Turkish parliament extends mandate for incursions into North Iraq

Turkey's parliament on Thursday renewed a mandate for another year allowing the government to send troops into northern Iraq in pursuit of PKK terrorists, despite objections from Baghdad. 

The parliamentary motion permits the government to "send members of the Turkish armed forces, with the aim of doing away with the threat of terrorism and attacks, in cross-border operations in Iraq's northern region where the PKK has built its nest", the CNN Turk news channel cited the mandate as saying on its website. 

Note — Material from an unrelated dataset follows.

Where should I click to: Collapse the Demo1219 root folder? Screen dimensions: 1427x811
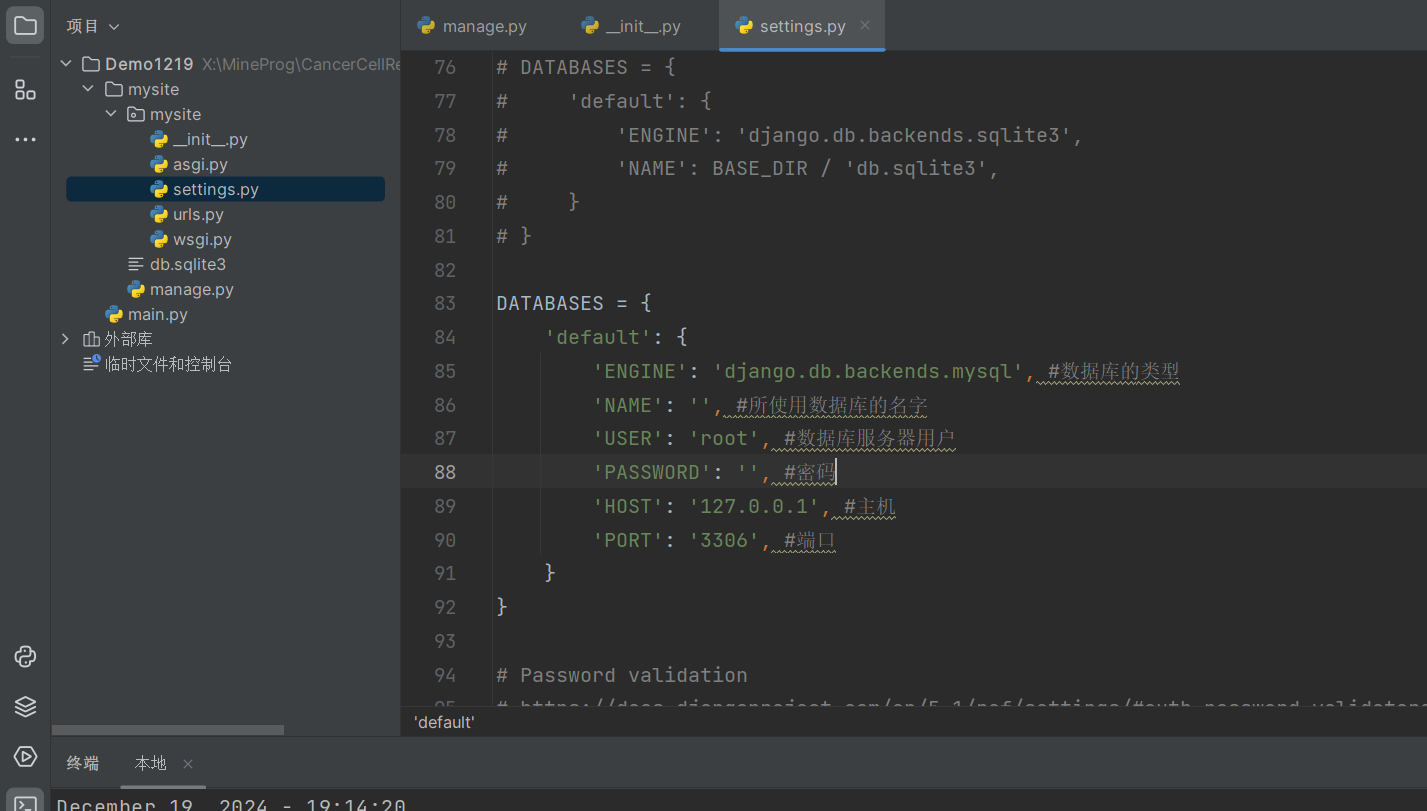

The mandate was first passed in 2007 and has been extended every year since, permitting the army to conduct operations across the southeastern border against PKK, an armed separatist group with bases in northern Iraq's autonomous Kurdish region. 

The past few months have seen some of the heaviest fighting between Turkish forces and the PKK since the PKK took up arms in 1984, with Turkish fighter jets and attack helicopters bombarding the rebels on both sides of the Iraqi border. 

Relations between Turkey and Iraq have cooled sharply in recent months over mutual charges of sectarianism, and Baghdad this month asked Turkey to stop attacking the PKK on its territory. 

But the PKK's hideouts are out of Baghdad's reach, in the virtually impassable mountainous north of Iraqi Kurdistan, which has been autonomous since 1991 and has its own armed forces, who are responsible for defending Iraq's border with Turkey. 

Turkey most recently sent ground forces into Iraq in 2008 and has an estimated 1,000 troops based there under an agreement with Iraq dating from the 1990s.